Take fragmented, inconsistent data and turn it into something that can be trusted for decision-making.

This wasn’t about convenience. It was about confidence.

Once the problem was framed around trust, the structure of the system became clearer. At a high level, the workflow followed a simple progression:

Sources → Ingest → Classify → Validate → Enrich → Serve

But the value of the system didn’t come from these steps existing. It came from how each step was exposed to the user.

At every stage, the system needed to answer three things:

  • What is happening?
  • Why is it happening?
  • What, if anything, do I need to do?

Human in the loop workflow

Exocore surfaced AI suggestions with confidence levels and created clear review paths so technical users could accept, correct, or escalate before data moved downstream.

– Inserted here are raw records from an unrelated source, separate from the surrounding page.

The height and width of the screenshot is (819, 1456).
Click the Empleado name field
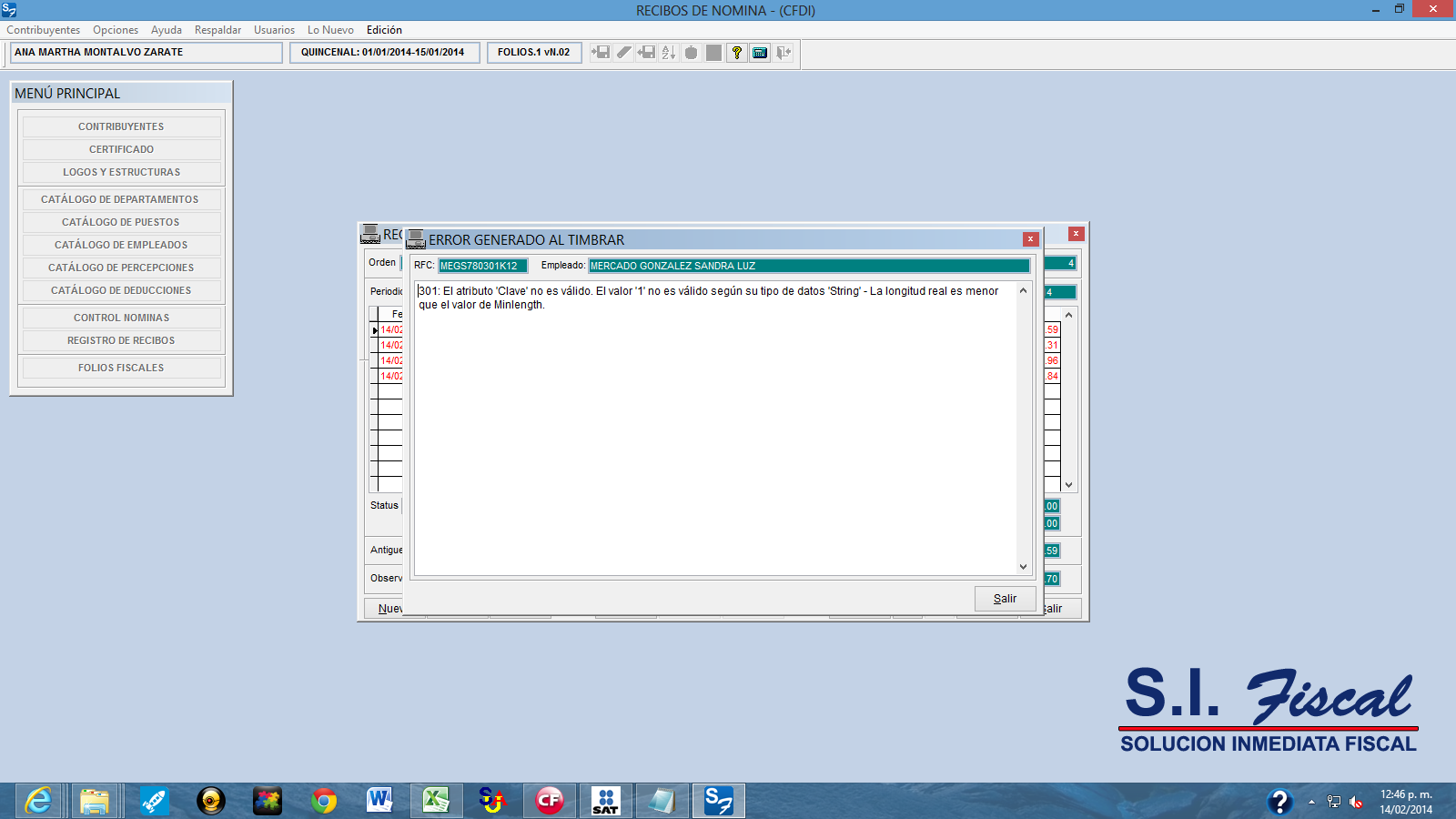pyautogui.click(x=808, y=266)
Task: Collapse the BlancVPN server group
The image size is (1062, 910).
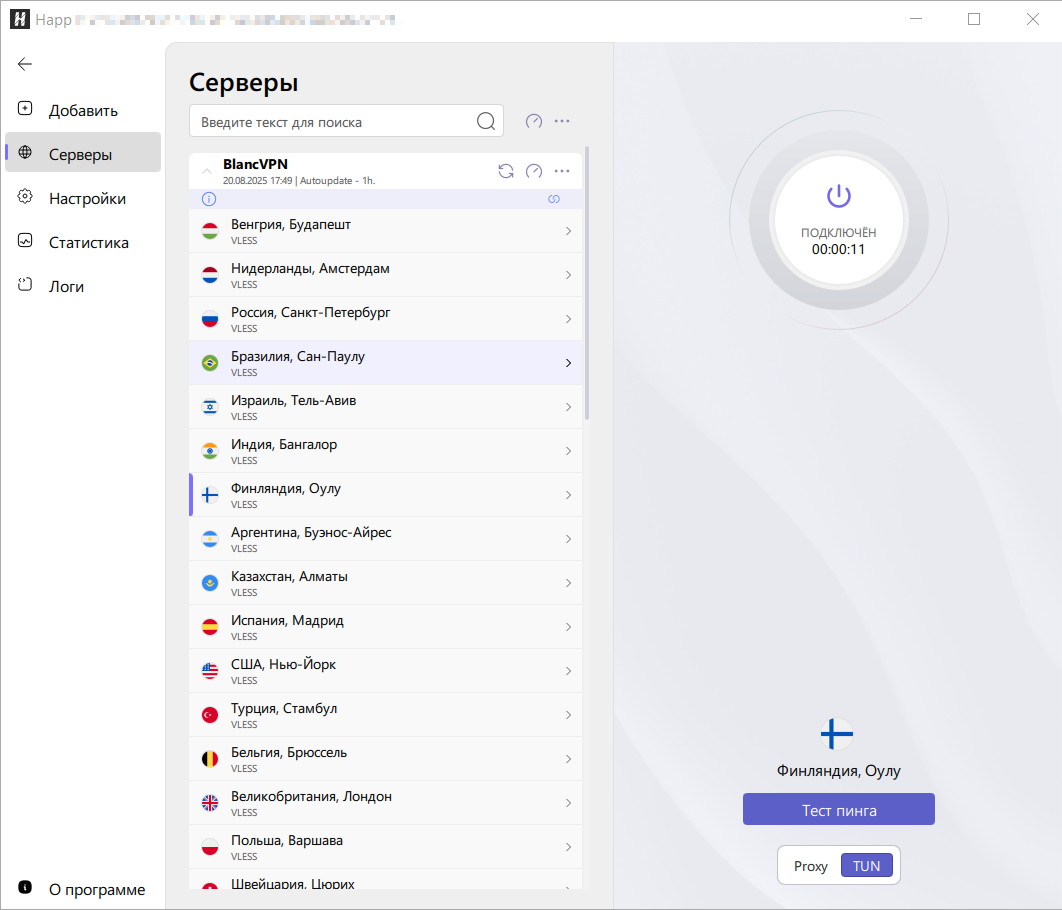Action: (207, 171)
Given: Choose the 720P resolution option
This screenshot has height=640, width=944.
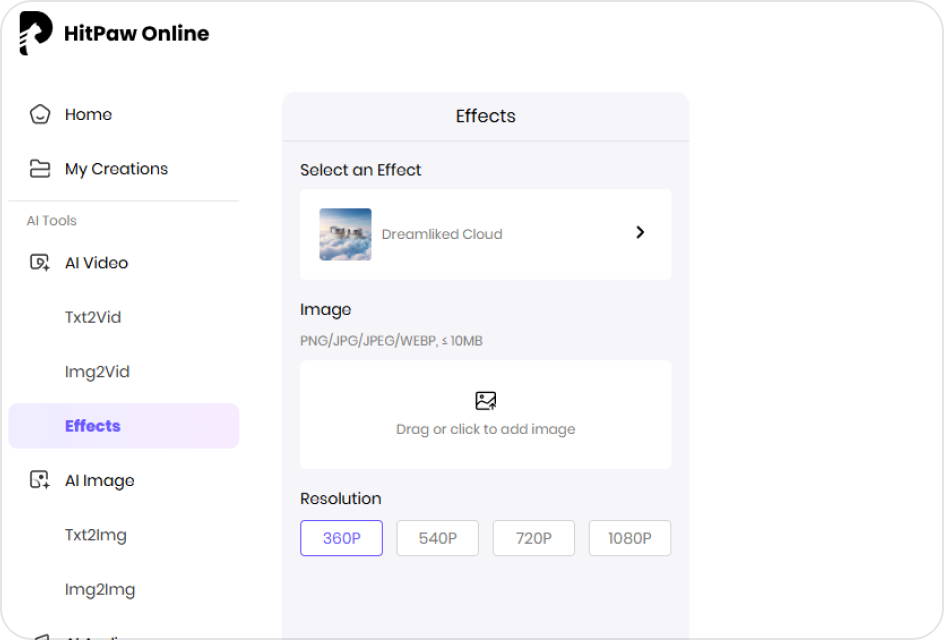Looking at the screenshot, I should point(533,538).
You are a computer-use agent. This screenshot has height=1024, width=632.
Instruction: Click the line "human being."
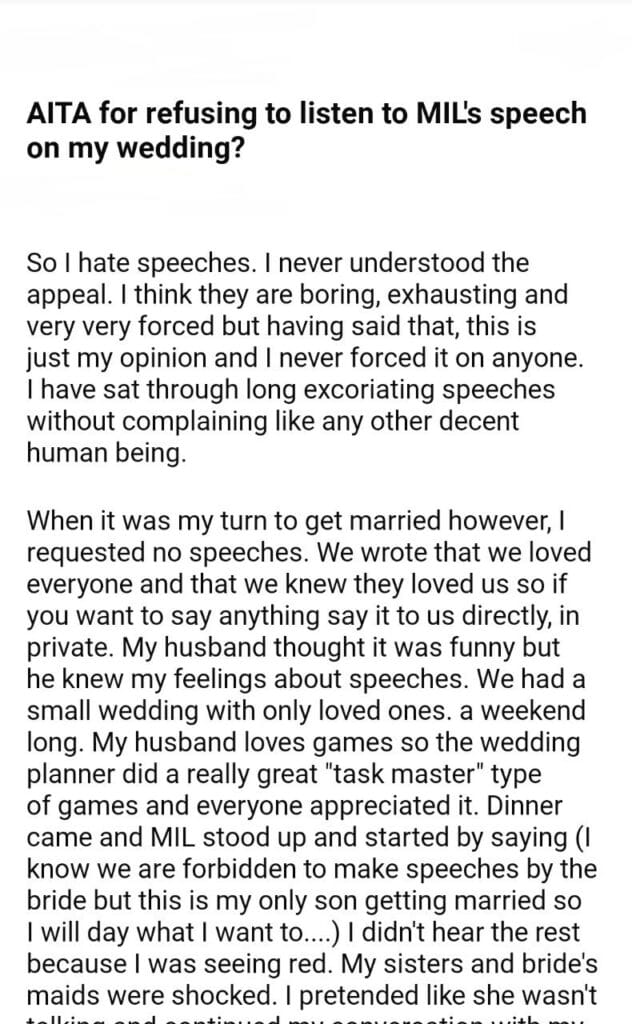pyautogui.click(x=107, y=453)
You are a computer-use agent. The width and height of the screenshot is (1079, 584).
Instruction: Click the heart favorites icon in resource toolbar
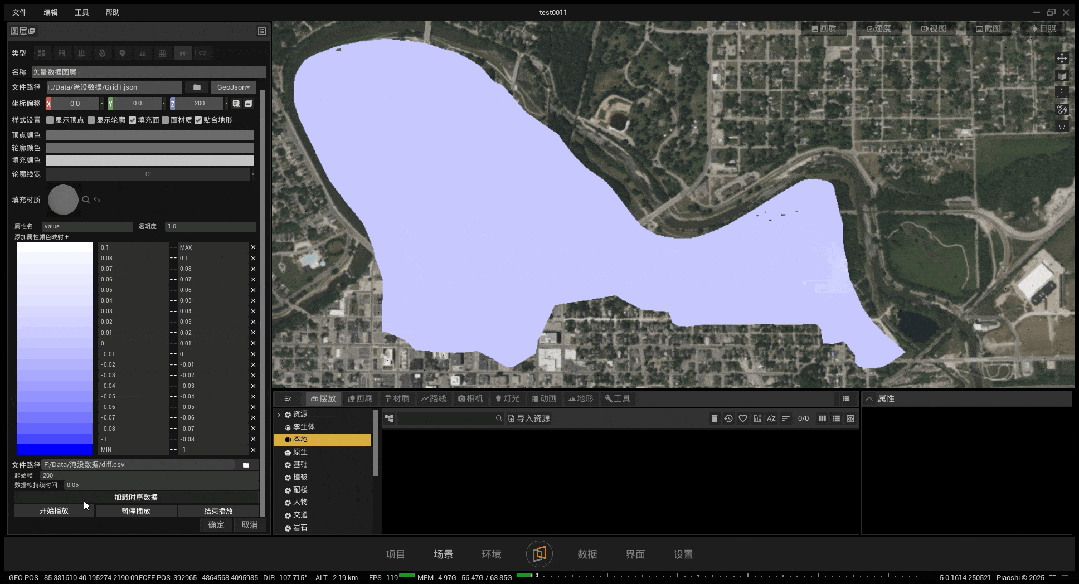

The first move was to make previously hidden system behaviour legible.

Users needed to see where data was in the process, what the system had inferred, where uncertainty sat, and where intervention was needed. Surfacing pipeline state was not just a transparency feature — it was the foundation for confidence.

Processing overview

Rather than hiding ingestion behind system processes, the workflow exposed progress, quarantined assets, and confidence distribution so teams could understand what was ready, what was blocked, and what needed review.

Keep automation assistive, not unquestionable

Section titled “Keep automation assistive, not unquestionable”

AI could detect structure, suggest mappings, identify anomalies, and propose standardisations. But those actions could not remain invisible or feel final by default.

Suggestions were surfaced with explanation and confidence signals, so users could review, accept, adjust, or challenge them. That made the workflow faster without turning it into a black box.

Operational overview dashboard

An oversight layer gave teams a quick read on dataset quality, pipeline status, quarantined assets, and stage-level progress across ingestion and transformation.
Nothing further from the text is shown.